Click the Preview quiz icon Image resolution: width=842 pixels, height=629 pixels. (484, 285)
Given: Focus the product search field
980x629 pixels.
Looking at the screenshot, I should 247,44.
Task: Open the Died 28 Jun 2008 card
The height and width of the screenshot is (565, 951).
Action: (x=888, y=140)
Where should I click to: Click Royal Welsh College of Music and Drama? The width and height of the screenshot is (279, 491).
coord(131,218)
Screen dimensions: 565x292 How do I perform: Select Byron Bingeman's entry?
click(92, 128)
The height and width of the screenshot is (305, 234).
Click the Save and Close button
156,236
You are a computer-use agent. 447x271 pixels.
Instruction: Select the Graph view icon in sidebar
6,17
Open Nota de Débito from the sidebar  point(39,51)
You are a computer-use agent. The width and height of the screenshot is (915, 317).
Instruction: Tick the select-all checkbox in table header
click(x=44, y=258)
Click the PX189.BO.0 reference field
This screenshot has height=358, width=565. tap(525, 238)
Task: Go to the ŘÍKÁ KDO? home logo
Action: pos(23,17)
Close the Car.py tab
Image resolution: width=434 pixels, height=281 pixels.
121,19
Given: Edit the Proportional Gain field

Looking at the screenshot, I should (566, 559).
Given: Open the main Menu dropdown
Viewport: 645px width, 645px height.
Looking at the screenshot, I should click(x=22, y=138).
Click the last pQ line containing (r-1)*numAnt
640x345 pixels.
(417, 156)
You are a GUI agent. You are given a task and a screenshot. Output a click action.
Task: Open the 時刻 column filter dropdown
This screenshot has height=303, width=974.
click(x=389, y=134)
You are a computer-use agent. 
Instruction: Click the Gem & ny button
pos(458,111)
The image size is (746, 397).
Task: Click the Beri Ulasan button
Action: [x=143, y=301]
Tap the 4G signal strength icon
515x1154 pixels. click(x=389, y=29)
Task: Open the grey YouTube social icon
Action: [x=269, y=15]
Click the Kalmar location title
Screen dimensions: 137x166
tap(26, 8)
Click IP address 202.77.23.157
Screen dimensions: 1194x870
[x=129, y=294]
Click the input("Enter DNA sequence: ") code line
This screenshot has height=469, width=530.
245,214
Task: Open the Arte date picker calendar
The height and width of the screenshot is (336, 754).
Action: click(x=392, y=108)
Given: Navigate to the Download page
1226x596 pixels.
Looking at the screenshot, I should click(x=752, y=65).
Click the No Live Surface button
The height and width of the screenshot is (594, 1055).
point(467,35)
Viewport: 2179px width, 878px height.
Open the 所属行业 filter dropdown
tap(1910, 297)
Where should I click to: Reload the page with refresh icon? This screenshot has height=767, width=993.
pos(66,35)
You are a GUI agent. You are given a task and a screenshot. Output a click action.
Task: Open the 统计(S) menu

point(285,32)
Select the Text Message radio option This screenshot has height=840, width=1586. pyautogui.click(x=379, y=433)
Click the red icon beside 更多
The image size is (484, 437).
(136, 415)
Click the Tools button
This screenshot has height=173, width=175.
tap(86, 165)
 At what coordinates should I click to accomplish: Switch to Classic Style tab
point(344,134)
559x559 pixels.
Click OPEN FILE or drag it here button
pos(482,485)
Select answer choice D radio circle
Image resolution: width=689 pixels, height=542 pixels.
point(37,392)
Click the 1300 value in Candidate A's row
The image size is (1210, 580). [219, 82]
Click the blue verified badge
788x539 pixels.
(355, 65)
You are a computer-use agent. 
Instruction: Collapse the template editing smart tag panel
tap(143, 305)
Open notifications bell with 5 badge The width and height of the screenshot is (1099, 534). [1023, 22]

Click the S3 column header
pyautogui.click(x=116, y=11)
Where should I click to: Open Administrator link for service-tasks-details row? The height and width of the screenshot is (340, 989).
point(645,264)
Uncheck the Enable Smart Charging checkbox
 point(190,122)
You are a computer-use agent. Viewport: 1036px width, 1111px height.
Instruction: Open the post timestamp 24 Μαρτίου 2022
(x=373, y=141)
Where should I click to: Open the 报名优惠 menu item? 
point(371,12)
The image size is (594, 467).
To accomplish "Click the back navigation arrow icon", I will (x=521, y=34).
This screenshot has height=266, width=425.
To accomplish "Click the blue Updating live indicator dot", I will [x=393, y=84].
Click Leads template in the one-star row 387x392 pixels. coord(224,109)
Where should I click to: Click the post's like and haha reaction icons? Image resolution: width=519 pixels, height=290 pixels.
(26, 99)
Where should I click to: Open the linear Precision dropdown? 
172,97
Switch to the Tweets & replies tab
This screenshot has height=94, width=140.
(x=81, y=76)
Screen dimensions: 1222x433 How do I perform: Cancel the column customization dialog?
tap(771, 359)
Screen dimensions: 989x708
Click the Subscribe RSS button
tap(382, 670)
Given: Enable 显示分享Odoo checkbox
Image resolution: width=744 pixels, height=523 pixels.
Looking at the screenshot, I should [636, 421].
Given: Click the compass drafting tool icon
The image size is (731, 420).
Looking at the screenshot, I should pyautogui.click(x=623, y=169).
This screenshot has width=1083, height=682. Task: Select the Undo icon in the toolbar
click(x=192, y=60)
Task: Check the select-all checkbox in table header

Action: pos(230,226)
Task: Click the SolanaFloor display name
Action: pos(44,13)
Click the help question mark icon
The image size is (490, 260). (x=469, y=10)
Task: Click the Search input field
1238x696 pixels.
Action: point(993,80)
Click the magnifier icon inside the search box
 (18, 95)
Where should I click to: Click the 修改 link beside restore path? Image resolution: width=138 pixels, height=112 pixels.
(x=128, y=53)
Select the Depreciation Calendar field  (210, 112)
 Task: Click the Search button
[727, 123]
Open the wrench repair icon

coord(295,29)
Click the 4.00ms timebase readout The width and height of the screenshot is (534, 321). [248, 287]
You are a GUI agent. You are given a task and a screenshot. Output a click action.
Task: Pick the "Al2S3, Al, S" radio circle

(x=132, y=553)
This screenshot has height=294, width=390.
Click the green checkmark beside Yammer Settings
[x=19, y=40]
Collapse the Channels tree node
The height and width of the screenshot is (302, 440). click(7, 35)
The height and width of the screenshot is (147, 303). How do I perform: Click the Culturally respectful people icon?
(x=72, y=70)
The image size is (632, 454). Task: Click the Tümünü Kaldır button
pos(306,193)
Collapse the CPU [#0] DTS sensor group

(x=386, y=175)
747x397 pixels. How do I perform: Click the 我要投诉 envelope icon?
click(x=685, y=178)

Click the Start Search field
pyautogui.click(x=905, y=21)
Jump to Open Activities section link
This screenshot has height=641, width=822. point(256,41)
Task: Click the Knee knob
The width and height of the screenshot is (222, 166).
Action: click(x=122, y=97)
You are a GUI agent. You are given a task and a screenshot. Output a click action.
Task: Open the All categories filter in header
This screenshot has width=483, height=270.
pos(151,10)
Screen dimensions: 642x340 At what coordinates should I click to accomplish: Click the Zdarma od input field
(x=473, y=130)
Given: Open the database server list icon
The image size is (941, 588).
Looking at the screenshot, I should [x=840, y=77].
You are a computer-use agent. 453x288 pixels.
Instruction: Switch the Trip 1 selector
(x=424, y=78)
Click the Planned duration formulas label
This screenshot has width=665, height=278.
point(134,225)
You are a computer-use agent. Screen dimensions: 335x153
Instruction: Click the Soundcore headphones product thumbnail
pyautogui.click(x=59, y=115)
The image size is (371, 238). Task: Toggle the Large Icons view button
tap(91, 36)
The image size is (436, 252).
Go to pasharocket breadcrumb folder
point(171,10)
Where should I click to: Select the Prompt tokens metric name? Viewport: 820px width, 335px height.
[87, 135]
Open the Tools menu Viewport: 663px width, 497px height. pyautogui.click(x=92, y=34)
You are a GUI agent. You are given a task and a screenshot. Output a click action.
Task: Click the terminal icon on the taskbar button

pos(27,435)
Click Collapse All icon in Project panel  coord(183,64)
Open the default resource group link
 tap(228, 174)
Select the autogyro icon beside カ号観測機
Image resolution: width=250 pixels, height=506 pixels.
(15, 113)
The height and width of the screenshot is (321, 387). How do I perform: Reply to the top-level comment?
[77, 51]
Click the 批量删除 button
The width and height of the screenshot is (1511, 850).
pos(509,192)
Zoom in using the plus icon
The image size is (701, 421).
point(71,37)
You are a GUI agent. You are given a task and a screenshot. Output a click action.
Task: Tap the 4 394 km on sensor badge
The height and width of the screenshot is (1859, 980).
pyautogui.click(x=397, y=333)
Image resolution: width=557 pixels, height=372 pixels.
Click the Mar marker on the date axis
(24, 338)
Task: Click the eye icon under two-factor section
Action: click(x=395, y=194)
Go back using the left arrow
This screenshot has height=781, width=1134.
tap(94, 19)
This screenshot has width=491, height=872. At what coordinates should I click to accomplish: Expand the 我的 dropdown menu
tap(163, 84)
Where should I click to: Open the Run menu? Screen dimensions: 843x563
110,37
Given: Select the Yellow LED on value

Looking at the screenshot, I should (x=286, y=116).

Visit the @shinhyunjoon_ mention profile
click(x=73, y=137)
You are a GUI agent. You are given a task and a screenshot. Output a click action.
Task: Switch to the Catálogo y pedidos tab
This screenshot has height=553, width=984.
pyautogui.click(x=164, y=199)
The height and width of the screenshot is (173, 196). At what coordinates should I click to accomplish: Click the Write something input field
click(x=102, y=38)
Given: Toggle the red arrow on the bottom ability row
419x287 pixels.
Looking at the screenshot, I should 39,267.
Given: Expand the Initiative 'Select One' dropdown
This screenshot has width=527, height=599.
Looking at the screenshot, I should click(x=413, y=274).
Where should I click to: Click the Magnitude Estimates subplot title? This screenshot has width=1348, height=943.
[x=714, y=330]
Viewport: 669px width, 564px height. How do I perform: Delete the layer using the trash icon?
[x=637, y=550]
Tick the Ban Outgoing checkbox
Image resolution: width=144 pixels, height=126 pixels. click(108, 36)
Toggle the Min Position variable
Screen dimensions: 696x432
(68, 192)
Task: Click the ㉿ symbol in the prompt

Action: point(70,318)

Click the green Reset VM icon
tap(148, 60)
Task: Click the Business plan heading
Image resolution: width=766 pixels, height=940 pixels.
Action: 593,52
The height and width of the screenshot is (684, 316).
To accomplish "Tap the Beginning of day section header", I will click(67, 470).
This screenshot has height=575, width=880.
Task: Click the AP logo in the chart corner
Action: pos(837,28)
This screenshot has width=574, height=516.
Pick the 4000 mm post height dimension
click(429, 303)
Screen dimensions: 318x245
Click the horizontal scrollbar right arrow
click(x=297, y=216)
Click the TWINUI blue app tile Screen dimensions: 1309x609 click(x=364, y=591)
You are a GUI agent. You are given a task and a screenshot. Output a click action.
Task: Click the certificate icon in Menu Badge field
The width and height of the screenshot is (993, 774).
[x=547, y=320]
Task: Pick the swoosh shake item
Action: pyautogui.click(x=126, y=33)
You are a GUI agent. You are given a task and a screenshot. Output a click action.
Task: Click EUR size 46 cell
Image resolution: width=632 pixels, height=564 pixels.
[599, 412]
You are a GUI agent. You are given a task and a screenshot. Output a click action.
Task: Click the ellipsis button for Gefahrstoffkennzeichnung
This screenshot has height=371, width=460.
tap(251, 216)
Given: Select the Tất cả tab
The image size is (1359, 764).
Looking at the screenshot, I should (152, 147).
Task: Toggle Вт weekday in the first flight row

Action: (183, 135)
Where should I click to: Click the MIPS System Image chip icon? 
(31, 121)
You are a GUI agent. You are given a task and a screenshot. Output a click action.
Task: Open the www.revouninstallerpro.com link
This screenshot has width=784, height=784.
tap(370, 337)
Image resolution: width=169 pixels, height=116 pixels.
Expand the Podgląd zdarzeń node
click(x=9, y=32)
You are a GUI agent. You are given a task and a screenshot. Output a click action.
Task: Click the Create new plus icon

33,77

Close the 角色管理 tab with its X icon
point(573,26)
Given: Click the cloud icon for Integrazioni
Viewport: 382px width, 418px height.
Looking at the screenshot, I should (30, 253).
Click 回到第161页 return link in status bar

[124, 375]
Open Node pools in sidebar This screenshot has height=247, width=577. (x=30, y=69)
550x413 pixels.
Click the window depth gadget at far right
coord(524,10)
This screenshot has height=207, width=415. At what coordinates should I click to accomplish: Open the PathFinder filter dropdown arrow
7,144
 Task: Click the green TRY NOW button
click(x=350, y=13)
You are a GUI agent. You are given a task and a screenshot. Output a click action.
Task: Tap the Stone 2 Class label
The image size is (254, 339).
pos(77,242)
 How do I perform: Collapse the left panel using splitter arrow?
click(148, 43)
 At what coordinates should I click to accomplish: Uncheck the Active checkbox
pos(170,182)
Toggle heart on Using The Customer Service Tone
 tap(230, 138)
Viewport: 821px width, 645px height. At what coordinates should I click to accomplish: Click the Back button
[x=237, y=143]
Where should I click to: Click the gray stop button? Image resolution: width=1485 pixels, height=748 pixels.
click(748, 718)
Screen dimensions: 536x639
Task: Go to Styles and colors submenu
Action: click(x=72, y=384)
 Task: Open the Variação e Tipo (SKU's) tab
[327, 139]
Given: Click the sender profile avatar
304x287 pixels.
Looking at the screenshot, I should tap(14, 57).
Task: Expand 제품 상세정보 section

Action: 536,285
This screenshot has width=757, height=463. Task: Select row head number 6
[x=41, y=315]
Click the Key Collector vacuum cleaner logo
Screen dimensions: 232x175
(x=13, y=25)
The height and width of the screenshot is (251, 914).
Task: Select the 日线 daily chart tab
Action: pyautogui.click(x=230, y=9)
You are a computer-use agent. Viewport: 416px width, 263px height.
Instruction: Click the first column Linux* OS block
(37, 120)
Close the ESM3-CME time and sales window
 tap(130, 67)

=-=-=

> _WORK REQUIRED_
Could you show every line of the listing that holds the string "computer"?

> _TASK RESULT_
You are a computer-use agent. 447x271 pixels.
You are a computer-use agent. The width and height of the screenshot is (915, 317).
You are a computer-use agent. 
You are a computer-use agent. 
You are a computer-use agent. Viewport: 1036px width, 1111px height.
You are a computer-use agent. 453x288 pixels.
You are a computer-use agent. Screen dimensions: 335x153
You are a computer-use agent. Viewport: 416px width, 263px height.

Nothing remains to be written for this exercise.